Technical information
- Licensing authority: FCC
- Facility ID: 14659
- Class: B
- Power: 5,000 watts day 1,000 watts night
- Transmitter coordinates: 42°19′36″N 85°31′33″W﻿ / ﻿42.32667°N 85.52583°W

Links
- Public license information: Public file; LMS;
- Webcast: Listen Live
- Website: wkmi.com/

= WKMI =

WKMI (1360 kHz) is a radio station licensed to Kalamazoo, Michigan, United States, owned by Townsquare Media. Programming includes syndicated sports talk programs originating from WXYT in Detroit branded as The Ticket as well as ESPN Radio programming nights and weekends.

WKMI is an affiliate of the Grand Valley State Laker football radio network.

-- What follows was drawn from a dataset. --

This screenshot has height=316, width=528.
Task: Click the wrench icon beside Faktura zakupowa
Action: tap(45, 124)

WKMI, which began broadcasting on August 8, 1947, as WGFG, was a highly rated Top 40 music station from the 1950s through the 1970s. The station moved to an Adult Contemporary format to compete with WKZO during the early 1980s, and then switched to its current talk format in 1990 as the Persian Gulf War created a boom for talk radio.

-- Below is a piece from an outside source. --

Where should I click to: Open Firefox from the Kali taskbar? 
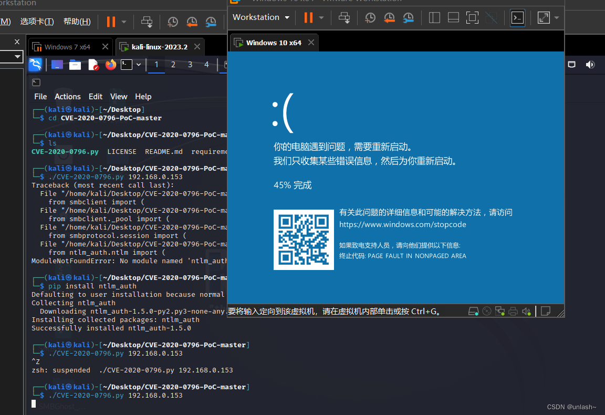[110, 65]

WKMI's logo as a talk station.

An FM sister at 106.5 was added in 1964; WKMI-FM is now WVFM and no longer co-owned, as of June 25, 1972.

On August 30, 2013, a deal was announced in which Townsquare Media would acquire 53 stations from Cumulus Media, including WKMI, for $238 million. The deal was part of Cumulus' acquisition of Dial Global; Townsquare and Dial Global were both controlled by Oaktree Capital Management. The sale to Townsquare was completed on November 14, 2013.

WKMI began airing a sports-talk format December 1st, 2025 as an inaugural affiliate of the Detroit Sports Network. The network is a partnership between Audacy's 97.1 WXYT-FM in Detroit and several Townsquare Media stations in Michigan including WKMI, WJIM in Lansing, WFGR in Grand Rapids, and WBCK in Battle Creek.